Nine months. We are no longer expecting. This is a period marked by loss. And it is indefinite and terminal. Nothing has been birthed in us but grief in all its aspects, and we expect nothing else. All that we know of the miracle we called Rachel in this life has been revealed. The rest is remembering. What makes it so difficult is that we know what we have lost. There are so many children we could have had. But we do not know to miss or mourn them. We had 18 years to learn how much we loved Rachel. Now she is gone. And that makes all the difference.
Tuesday, November 18, 2008
This phrase sums up our approach to the problem of drunk driving: a plea to the common decency and good sense of intoxicated people who would get behind the wheel. I am here to tell you they don't have any, and this approach is pathetically inadequate.
In the months that have elapsed since my daughter Rachel was killed, I have thought long and hard about what it is going to take to keep people from choosing to drive when they are drunk, and prevention is the only satisfactory solution. Our nation is indifferent to the consequences of drunk driving, because most of us are unaffected and believe we are immune. Of course we read stories in the paper everyday, and we think, "What a shame!" When Rachel was killed, the story barely registered in the local newspaper. Because it is such a common occurrence, the story of the life of an innocent, promising, beautiful young lady being senselessly and violently cut short by a drunk driver isn't deemed newsworthy. We don't demand the change required to put an end to the body count. We will not tolerate our freedoms being abridged, until, of course, we are convinced the security of our own live or our loved ones is imperiled. That, of course, is the lesson of the aftermath of 9/11.

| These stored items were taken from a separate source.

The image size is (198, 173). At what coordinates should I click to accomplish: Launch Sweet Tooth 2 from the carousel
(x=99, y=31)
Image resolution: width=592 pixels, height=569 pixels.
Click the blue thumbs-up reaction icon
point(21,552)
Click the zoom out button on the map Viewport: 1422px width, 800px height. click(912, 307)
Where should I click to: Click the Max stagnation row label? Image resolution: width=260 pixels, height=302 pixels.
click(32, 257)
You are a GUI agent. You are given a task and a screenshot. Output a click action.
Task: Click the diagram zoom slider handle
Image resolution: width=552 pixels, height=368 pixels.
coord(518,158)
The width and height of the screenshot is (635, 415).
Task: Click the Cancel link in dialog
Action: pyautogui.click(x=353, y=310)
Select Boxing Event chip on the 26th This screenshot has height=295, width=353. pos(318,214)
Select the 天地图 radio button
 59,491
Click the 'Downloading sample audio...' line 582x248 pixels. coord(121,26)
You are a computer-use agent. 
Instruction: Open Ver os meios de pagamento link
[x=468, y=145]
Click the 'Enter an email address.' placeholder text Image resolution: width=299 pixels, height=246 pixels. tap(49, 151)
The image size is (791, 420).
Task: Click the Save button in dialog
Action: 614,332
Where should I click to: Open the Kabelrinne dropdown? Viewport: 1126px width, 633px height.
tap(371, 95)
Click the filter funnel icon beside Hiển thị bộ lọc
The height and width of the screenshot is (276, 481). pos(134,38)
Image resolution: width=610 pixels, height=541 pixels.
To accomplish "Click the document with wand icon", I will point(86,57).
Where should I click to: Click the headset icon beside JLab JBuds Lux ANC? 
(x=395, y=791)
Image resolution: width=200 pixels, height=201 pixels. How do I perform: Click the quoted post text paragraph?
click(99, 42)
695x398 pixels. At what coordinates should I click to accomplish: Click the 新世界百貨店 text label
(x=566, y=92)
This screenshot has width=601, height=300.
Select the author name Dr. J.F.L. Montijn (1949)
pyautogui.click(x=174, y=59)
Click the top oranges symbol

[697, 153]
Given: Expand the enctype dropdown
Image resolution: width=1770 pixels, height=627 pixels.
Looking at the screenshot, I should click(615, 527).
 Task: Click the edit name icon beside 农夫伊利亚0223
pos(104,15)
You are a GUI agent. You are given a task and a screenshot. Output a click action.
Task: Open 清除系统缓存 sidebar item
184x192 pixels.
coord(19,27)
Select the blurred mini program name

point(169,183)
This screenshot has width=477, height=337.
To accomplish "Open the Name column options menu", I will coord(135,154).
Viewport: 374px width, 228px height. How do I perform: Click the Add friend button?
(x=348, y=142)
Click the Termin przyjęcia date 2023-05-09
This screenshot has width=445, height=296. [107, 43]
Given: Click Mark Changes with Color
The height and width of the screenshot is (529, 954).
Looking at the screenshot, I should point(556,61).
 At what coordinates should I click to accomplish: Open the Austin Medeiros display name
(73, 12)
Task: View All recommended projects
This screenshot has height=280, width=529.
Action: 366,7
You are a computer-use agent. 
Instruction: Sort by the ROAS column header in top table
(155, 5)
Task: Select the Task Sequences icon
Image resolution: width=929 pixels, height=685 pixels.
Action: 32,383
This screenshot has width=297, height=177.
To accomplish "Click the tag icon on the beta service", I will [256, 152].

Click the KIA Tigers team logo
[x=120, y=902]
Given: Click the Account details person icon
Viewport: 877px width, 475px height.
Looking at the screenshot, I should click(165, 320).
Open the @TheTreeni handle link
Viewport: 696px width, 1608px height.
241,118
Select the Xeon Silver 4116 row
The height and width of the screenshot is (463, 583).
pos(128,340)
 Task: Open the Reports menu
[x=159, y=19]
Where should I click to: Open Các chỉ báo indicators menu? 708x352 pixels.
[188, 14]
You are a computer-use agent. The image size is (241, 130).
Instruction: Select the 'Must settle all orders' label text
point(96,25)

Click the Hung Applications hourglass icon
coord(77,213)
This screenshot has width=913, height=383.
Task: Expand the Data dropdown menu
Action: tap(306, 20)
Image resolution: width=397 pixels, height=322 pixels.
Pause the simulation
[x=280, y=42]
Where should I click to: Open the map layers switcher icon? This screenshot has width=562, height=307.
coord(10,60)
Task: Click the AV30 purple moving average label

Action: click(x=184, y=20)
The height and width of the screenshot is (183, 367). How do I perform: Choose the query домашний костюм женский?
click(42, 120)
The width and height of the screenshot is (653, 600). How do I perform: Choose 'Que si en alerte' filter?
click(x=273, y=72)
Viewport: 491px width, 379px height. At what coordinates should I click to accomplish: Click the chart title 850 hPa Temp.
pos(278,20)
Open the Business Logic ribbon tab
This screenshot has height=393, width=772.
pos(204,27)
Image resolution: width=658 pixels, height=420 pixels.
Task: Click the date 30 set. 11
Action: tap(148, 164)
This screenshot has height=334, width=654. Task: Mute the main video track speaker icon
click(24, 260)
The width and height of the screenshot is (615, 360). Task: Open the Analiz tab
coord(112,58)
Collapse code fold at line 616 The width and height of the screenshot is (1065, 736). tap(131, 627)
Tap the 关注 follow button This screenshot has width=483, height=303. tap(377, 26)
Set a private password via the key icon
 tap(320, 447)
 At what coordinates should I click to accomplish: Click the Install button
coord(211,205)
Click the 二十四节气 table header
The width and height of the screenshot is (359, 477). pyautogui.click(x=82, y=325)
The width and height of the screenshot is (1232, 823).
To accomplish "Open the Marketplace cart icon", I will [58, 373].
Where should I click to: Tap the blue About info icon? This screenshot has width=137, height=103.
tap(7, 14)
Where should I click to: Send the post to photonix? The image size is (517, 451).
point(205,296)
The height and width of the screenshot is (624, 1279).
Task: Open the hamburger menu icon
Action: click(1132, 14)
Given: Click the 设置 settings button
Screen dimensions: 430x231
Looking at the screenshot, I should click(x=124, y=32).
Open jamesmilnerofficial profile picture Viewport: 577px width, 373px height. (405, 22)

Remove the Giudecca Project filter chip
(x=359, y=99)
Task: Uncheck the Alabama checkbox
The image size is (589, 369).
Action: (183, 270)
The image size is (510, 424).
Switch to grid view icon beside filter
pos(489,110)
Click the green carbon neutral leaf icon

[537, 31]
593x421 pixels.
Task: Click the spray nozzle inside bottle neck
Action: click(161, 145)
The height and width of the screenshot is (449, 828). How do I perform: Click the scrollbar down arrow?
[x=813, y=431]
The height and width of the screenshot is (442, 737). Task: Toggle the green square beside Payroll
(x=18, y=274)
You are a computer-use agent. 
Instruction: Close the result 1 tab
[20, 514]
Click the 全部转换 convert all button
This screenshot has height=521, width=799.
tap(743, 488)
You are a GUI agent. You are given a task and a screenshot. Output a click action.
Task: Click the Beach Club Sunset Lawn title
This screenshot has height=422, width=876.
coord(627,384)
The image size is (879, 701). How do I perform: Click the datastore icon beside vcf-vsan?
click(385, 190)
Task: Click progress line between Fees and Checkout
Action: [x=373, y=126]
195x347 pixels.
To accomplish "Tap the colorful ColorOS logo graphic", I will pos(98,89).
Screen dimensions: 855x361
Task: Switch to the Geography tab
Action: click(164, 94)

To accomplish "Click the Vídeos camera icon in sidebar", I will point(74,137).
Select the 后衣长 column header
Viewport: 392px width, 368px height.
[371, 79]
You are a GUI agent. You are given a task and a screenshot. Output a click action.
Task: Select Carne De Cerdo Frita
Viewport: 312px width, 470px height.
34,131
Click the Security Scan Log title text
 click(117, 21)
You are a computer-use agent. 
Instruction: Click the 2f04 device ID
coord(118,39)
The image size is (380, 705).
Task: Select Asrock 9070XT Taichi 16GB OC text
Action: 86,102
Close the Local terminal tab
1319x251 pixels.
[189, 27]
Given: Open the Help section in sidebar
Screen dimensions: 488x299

Prevention is expensive. And the fact is, people only spend money on what they care about. We can't afford to help the poor AIDS orphans in Africa, but somehow we find the money to pay for our plasma t.v.'s; universal health care is prohibitively expensive, but we can spend trillions of dollars on a pointless war in Iraq and on a bail-out for Wall Street without any debate or public discourse. The public has no idea of the real cost of drunk driving - a price we are already paying. Of course the personal costs are inestimable and catastrophic. But when medical, judicial, penal, social wellfare and productivity costs are tallied the price tag of drunk driving is astronomical. M.A.D.D. reports that in the year 2000 alone, the public paid an estimated 114 billion dollars in costs associated with drunk driving. If we have that kind of money to spend cleaning up the devastation caused by D.U.I., why can't we spend it on the front end and use it to prevent the tragedy in the first place? We would still be out the money, but we just might have our own lives or the lives of our loved ones to show for the investment.
The real problem is indifference. But I can tell you this now as a father who has lost his only and precious daughter to this senseless crime: I would pay any price to have prevented her death; I would sacrifice any "freedom". And you would, too, if you truly believed your life and the lives of your loved ones were imperiled. Unless we do something now to change our approach from and impotent plea to the common decency and good sense of intoxicated drivers to real prevention, we may very well be reading about you or your loved ones next. That is, if the story makes the paper.